For the last several months I've been finalizing the content and ordering of my second book of poems. The publisher has it now; it's out of my reach, on its own, is what it will be. I had a lot of help in this process from poet friends--Phil Deaver and Debra Kang Dean--and I appreciated that help. For while I had little trouble deciding which poems belonged in the collection, I was stumped at trying to decide on the order/arrangement of the poems.
Gregory Orr's essay "Four Temperaments and the Forms of Poetry" was a revelation for me. In it, he defines the four temperaments necessary for poets to possess in some degree: story, structure, music, and imagination. I've always felt that my strengths as a poet are structure and music. And, while it might risk being reductive to say so, story and imagination seem required in the arrangement of poems in a manuscript. The individual poems tell stories, but, ideally, the ordering/clustering of the poems in the book will at least suggest a story, or something that approaches story (a color? motif?).
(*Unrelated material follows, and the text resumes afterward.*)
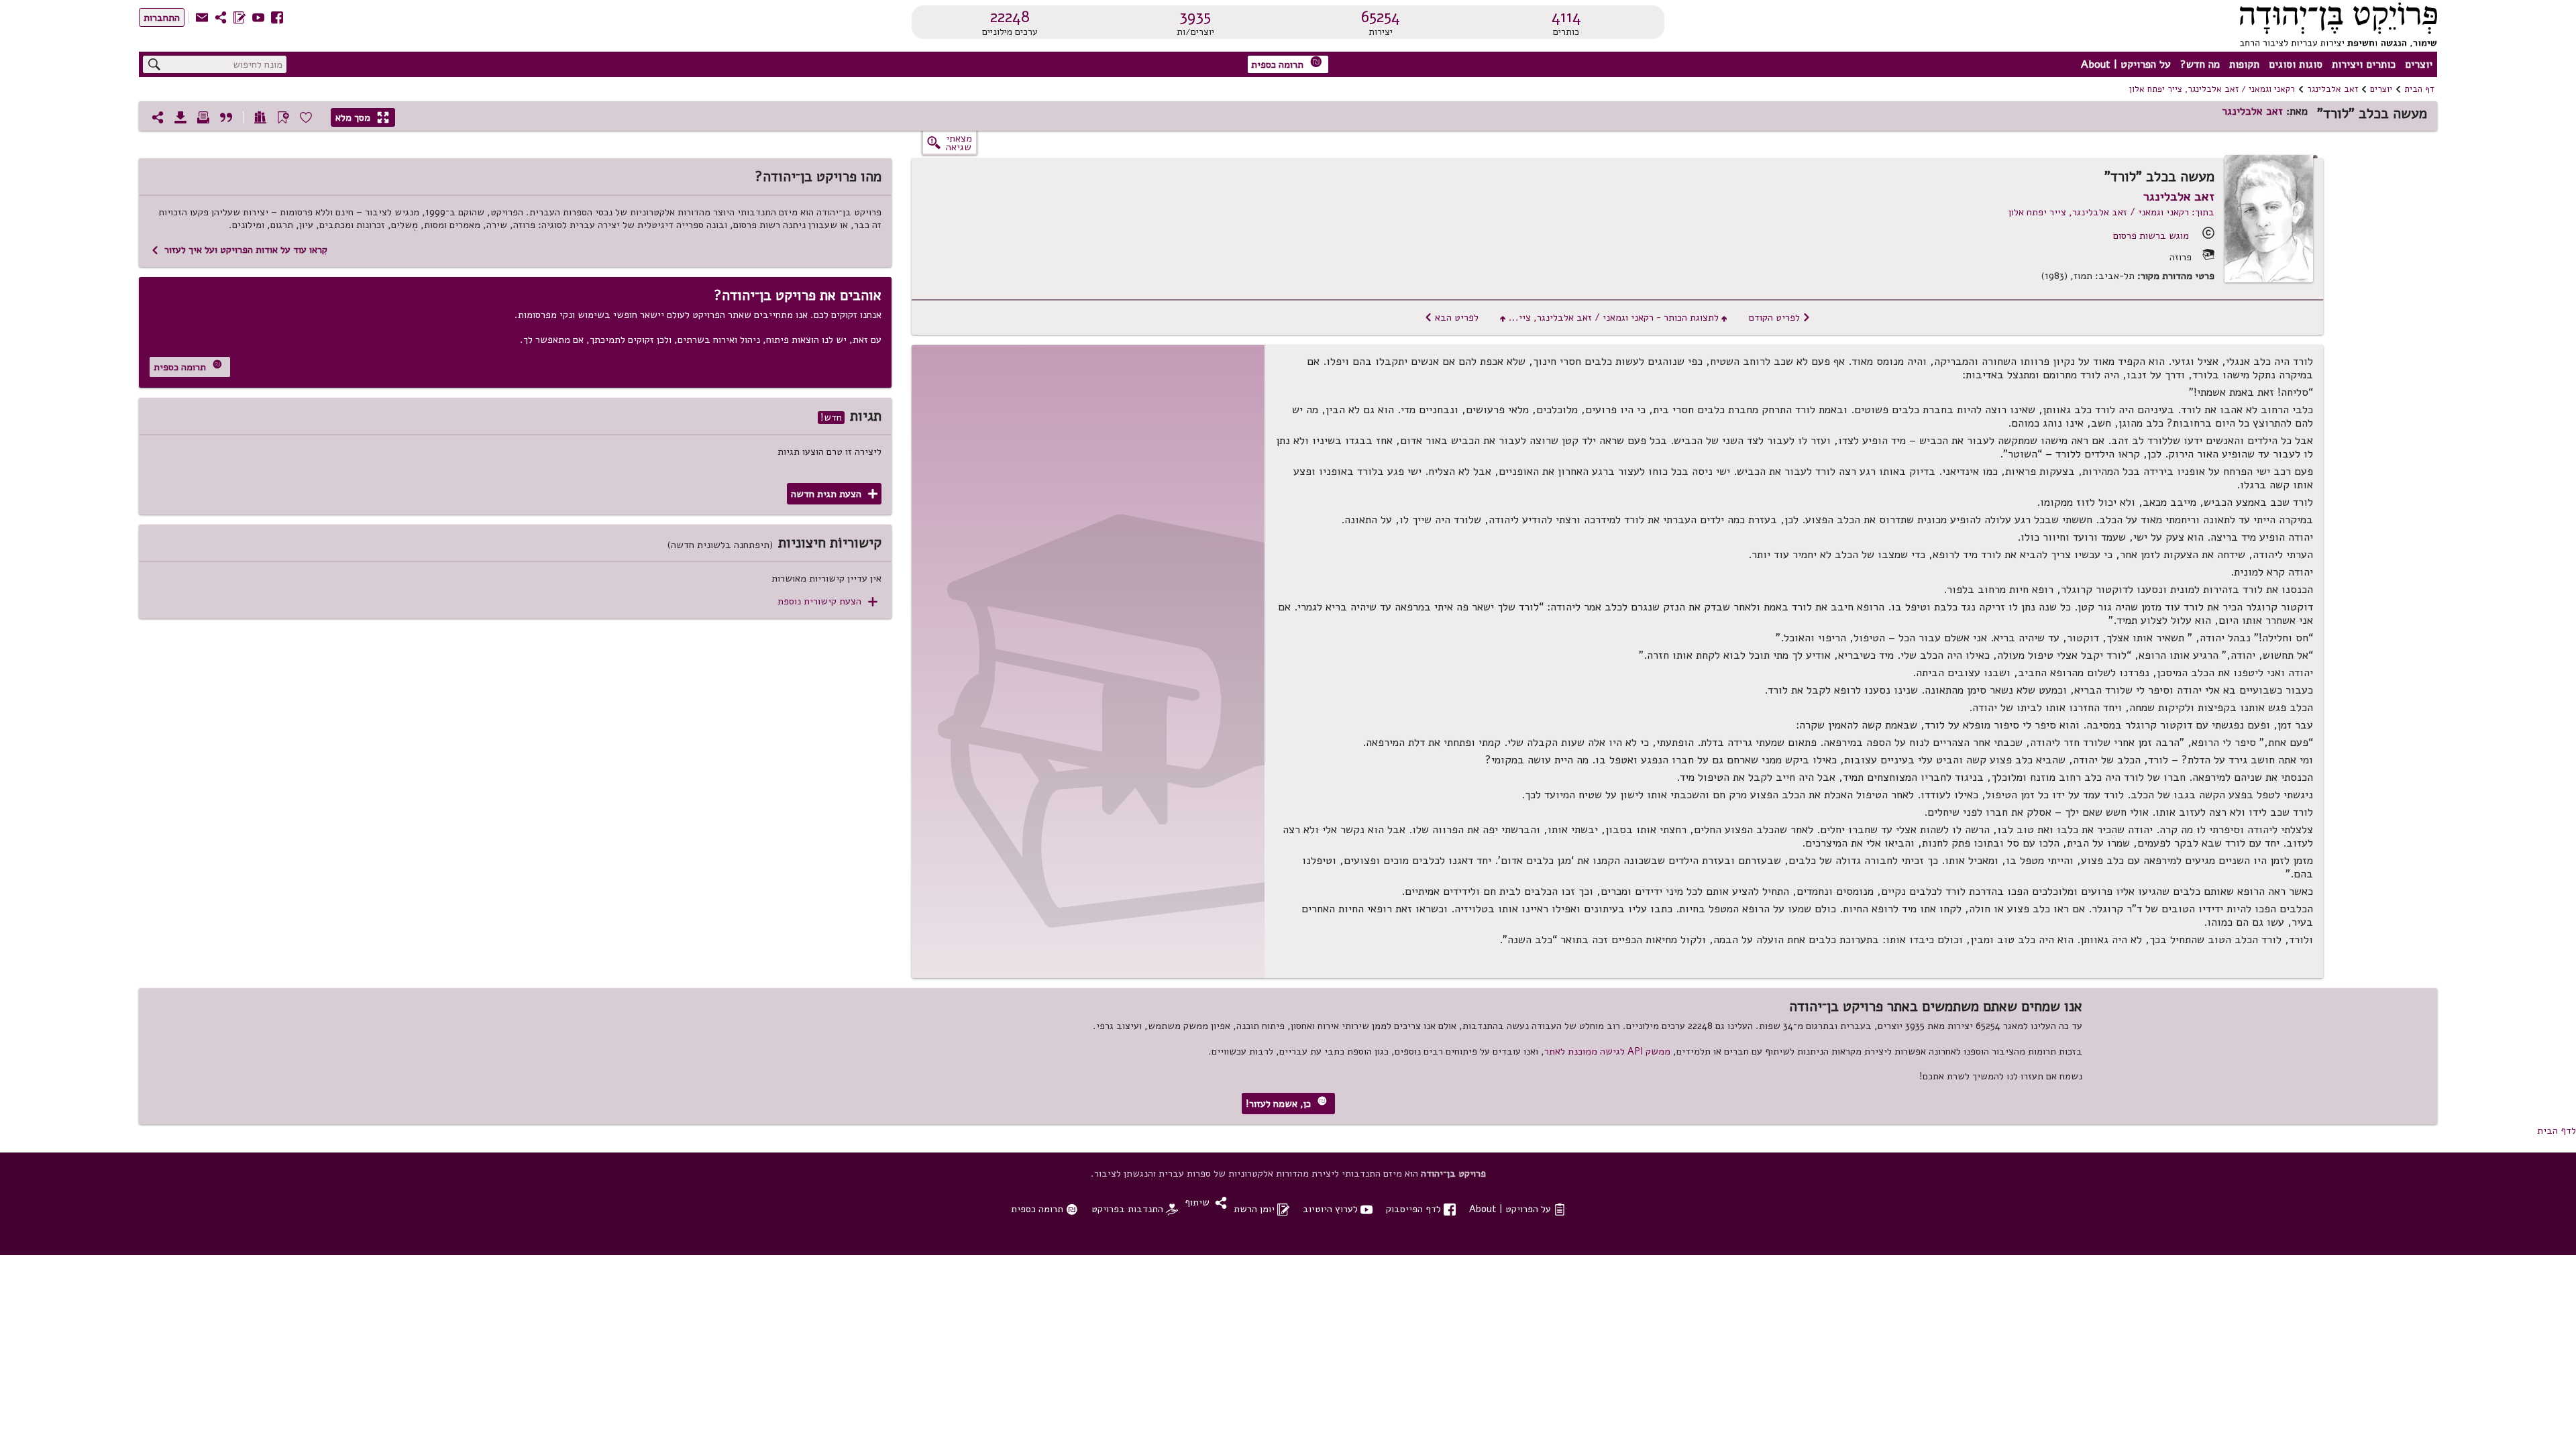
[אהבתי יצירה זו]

The more I write here, the more this idea seems to recede. But especially in collections that resist narrative continuity, manuscripts like mine that contain a predominance of lyric poems, some kind of coherence can be difficult to come by.
And maybe it's just easier to work with someone else's manuscript; maybe I've just been too close to these poems for the last ten years to be able to see how they're meant to play off of each other. That's where good editors like Phil and Debra come in.
The book, titled As If, is due out from Wind Publications in a couple of months.